Poder Criativo, foto por NJRO.
O medíocre não inventa nada, não cria, não empurra, não rompe, não engendra; mas, em compensação, protege zelosamente a estrutura de automatismos, preconceitos e dogmas acumulados durante séculos, defendendo esse capital comum contra a cilada dos inadaptáveis. O rancor pelos criadores é compensado pela sua resistência aos destruidores. Os homens sem ideais desempenham na história humana o mesmo papel que a herança tem na evolução biológica: conservam e transmitem as variações úteis para a continuidade do grupo social. Constituem uma força destinada a contrastar o poder dissolvente dos inferiores e a conter as antecipações atrevidas dos visionários. A coesão do conjunto precisa deles, como o mosaico bizantino necessita o cimento que o sustenta. Mas - é preciso dizer - cimento não é mosaico.

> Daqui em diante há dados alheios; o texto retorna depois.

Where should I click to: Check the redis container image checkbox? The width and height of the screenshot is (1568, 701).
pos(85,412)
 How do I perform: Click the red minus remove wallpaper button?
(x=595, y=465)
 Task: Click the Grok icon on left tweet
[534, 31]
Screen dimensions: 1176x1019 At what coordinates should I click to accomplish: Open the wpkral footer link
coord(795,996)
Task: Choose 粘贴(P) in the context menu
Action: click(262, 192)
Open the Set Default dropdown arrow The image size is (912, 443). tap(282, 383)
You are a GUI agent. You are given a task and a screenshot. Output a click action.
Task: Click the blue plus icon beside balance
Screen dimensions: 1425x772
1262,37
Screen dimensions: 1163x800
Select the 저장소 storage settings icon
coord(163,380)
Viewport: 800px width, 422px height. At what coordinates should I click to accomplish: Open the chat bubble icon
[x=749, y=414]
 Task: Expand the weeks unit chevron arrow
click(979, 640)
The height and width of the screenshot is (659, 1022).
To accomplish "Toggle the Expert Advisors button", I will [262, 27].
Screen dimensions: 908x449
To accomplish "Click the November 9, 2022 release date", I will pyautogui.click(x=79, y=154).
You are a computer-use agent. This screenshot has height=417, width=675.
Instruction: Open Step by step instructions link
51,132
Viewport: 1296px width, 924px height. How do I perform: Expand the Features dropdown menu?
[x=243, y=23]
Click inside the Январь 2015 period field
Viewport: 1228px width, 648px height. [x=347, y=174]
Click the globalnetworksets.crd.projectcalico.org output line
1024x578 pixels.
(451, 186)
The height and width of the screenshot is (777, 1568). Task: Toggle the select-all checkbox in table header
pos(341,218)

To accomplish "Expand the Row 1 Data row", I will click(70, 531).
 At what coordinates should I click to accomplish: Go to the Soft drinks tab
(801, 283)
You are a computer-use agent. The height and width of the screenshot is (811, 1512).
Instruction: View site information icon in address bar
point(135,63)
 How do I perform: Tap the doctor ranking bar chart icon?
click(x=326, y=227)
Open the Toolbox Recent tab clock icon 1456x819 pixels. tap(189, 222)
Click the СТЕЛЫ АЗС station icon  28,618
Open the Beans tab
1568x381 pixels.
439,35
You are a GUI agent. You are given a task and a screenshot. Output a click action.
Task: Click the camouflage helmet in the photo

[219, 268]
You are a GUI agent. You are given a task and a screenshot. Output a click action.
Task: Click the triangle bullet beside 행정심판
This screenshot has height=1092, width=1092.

Sua ação seria nula sem o esforço fecundo dos originais, que inventam o que é imitado depois pelos outros. Sem os medíocres não haveria estabilidade nas sociedades; mas, sem os superiores não seria possível conceber o progresso, pois a civilização seria inexplicável numa raça constituída por homens sem iniciativa. Evoluir é variar; somente se varia mediante a invenção. Os homens imitativos se limitam a acumular as conquistas dos originais; a utilidade do rotineiro está subordinada à existência do idealista, como a fortuna dos livreiros está na genialidade dos escritores. A "alma social" é uma empresa anônima que explora as criações das melhores "almas individuais", resumindo as experiências adquiridas e ensinadas pelos inovadores.
Estes são a minoria; mas são o fermento das maiorias vindouras. As rotinas defendidas hoje pelos medíocres são simples anotações marginais coletivas de ideais concebidos ontem pelos homens originais. O grosso do rebanho social vai ocupando, a passo de tartaruga, as posições atrevidamente conquistadas muito antes por seus sentinelas perdidos na distância; e estes já estão muito longe quando a massa acredita estar alcançando a sua retaguarda. O que ontem foi ideal contra uma rotina amanhã será rotina, por sua vez, contra outro ideal. Indefinidamente, porque a perfectibilidade é infinita.
Se os hábitos resumem a experiência passada dos povos e dos homens, dando-lhes unidade, os ideais orientam sua experiência vindoura e marcam seu provável destino. Os idealistas e os rotineiros são fatores igualmente indispensáveis, embora uns receiem os outros. Complementam-se na evolução social, ainda que se olhem tortos. Se os primeiros fazem mais pelo futuro, os segundos interpretam melhor o passado. A evolução de uma sociedade, estimulada pelo afã de perfeição e contida por tradições dificilmente removíveis, se deteria para sempre sem aquele e sofreria sobressaltos bruscos sem estas.